Puttering around with trade routes still, I’ve decided to use Dwimmermount as my example.

This is a little stream-of-thought.

Given the demand of markets based on their population, I note Adamas is not well-served by it’s environs, and (by my reckoning, at least) has a trade deficit - that is, if each market is trading to each of it’s trade partners based on the overall ratio of the target market demand to the overall demand of it’s trading partners, Adamas isn’t getting enough trade into it to meet it’s demand.

The easy answer, since Adamas is on a river, is “off map markets”. We’re well within the 60 hex range of water trade for a Class II market off-map along the Lanis or Fyris rivers. Retep City is in the same boat, though landlocked, and is a hex off the map edge.

That little curve on the Vagar River…hex…15xx where it takes a right after coming south (the hex markers on the map in the PDF are damnably hard to read)

A little stronghold right there equipped to offload river barges onto wagons could make it to Retep City from Adamas.

~21 hexes of river, then another ~7 hexes of land travel is well within the travel budget for a Class II.

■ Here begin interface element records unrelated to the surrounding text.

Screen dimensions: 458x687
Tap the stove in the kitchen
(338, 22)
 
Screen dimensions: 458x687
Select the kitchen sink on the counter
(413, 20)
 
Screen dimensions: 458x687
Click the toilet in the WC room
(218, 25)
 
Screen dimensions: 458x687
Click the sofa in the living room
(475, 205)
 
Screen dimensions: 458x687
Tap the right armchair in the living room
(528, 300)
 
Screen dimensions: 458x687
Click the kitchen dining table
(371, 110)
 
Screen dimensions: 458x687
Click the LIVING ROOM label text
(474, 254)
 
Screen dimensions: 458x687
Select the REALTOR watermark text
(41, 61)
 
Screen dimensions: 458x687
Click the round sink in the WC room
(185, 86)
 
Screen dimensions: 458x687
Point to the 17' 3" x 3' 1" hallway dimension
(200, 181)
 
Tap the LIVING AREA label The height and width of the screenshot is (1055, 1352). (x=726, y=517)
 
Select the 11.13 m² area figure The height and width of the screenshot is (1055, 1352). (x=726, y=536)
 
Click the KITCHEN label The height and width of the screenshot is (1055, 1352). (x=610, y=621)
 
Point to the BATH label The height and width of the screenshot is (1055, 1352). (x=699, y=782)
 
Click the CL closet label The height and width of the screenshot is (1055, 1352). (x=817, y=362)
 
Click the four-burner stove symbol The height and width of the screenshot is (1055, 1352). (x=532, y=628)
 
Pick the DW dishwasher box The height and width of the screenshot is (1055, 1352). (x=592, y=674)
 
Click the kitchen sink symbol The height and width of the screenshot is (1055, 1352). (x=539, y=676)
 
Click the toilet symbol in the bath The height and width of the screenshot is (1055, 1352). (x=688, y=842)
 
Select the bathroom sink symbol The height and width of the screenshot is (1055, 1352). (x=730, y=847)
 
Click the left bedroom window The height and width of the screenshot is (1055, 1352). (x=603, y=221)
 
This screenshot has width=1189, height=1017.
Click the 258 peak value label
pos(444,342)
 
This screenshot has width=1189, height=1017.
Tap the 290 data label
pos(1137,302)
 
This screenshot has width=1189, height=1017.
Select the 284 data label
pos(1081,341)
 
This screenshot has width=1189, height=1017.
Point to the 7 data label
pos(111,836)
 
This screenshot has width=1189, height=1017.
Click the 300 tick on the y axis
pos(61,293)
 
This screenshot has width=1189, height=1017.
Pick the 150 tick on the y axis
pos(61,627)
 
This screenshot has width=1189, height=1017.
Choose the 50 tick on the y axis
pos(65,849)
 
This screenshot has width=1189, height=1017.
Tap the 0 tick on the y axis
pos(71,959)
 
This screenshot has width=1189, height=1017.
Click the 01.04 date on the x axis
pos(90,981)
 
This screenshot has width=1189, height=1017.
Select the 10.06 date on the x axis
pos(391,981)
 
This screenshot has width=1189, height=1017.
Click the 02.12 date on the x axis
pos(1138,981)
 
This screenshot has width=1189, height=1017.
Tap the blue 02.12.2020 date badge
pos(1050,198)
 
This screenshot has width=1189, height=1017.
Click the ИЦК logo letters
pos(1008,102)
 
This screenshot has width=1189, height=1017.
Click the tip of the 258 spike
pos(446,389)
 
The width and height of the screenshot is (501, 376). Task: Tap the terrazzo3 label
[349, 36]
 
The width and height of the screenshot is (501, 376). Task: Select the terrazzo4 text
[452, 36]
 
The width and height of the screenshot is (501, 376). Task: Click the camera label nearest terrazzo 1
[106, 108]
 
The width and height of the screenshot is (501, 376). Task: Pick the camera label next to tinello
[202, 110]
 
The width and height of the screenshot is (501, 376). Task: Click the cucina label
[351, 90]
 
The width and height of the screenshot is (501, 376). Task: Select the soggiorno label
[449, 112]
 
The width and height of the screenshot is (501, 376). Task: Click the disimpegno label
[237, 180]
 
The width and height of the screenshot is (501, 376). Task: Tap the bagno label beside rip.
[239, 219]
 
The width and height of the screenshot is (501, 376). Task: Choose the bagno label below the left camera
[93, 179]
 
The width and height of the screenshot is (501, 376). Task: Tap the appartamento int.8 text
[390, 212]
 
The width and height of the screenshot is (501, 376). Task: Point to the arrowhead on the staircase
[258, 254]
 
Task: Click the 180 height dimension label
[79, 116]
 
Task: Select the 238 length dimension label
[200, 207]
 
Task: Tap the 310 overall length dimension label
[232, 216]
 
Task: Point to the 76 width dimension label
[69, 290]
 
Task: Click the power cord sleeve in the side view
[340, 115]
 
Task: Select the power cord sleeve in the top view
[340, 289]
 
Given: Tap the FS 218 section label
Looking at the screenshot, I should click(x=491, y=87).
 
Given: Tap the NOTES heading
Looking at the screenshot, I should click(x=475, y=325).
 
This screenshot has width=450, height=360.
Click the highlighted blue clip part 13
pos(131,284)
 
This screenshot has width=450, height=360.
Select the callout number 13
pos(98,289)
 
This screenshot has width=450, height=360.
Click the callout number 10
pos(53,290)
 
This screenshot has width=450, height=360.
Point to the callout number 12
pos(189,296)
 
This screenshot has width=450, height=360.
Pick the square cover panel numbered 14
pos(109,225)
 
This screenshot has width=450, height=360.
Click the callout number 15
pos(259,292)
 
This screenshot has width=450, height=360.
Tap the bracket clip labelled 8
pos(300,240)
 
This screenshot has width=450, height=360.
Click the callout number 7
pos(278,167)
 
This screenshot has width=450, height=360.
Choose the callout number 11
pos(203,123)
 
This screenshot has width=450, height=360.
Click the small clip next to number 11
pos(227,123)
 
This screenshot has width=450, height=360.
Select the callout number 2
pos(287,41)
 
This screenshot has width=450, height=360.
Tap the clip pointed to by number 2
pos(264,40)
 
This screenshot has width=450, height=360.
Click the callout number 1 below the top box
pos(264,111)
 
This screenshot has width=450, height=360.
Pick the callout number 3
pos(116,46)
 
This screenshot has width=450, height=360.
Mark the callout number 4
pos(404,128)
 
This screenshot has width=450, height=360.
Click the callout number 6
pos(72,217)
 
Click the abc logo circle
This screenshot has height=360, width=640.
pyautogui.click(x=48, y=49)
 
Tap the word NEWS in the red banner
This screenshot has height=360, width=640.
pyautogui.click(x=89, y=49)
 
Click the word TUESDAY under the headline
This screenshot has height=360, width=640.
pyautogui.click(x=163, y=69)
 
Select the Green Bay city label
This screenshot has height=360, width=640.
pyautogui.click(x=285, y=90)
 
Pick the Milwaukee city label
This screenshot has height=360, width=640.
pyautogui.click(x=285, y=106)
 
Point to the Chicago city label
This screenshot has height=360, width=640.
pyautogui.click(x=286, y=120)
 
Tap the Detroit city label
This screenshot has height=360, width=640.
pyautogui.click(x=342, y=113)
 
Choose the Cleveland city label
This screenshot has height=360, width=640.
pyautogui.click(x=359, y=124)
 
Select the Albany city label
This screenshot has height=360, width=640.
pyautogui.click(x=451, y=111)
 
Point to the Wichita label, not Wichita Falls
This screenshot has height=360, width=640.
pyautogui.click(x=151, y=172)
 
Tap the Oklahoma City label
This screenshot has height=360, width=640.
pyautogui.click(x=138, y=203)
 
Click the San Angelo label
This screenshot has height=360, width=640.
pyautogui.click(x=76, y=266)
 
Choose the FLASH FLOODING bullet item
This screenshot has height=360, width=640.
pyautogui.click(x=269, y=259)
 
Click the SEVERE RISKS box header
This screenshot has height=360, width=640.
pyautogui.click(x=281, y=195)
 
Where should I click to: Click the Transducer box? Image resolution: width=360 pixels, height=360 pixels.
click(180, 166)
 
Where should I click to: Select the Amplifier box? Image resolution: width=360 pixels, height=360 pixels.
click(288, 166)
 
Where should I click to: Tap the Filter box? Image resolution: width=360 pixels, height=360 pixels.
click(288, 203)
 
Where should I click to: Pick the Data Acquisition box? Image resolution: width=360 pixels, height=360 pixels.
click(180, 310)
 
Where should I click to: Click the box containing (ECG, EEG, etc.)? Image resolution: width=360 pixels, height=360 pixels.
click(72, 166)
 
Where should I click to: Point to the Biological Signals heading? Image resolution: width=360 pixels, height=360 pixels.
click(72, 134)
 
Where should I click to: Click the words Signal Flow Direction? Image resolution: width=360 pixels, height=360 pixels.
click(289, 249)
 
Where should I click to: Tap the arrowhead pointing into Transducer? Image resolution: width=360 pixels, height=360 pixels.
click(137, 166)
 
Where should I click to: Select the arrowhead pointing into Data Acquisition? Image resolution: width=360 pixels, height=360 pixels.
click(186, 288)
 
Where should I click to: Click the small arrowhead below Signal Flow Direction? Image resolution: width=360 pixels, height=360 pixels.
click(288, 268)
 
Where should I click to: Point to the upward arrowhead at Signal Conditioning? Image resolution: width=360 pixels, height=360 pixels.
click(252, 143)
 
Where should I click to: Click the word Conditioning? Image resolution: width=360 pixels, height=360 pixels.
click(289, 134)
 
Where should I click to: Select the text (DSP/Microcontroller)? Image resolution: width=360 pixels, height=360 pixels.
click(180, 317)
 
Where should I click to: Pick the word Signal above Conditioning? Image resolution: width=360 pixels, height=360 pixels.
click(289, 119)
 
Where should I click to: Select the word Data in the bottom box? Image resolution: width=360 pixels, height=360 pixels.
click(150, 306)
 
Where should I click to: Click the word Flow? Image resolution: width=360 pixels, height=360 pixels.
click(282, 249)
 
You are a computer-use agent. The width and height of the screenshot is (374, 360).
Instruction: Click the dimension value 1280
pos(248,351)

There’s got to be some historical basis on this sort of a thing?

What sort of stronghold & garrison would it take to secure that trade? Base it on the amount of trade coming through perhaps (take the amount in stone, translate it back to population via demand-per-family, then stronghold & garrison size would be determined by that false population number?) Also; what does a river barge merchant look like on the MS&C table;pg145?

Is the profit involved from trade something worth spending on a stronghold+garrison (maybe it’s paid for by a merchant cartel rather than the domain ruler…?)

How much would something like this mess up any assumptions in ACKS about trade routes, if one did this?

It seems like it’d eventually become it’s own domain, as the activity at the “market hub” would tend to attract workers and therefore settlers; but once it’s an official domain, it’s technically no longer a valid trade route.

Or is this all too gamey?

Makes sense to me. I’d say work out some kind of formula for converting sea-miles into land miles (Is the trade route distance ratio consistent?) with a penalty because switching between them is a nuisance.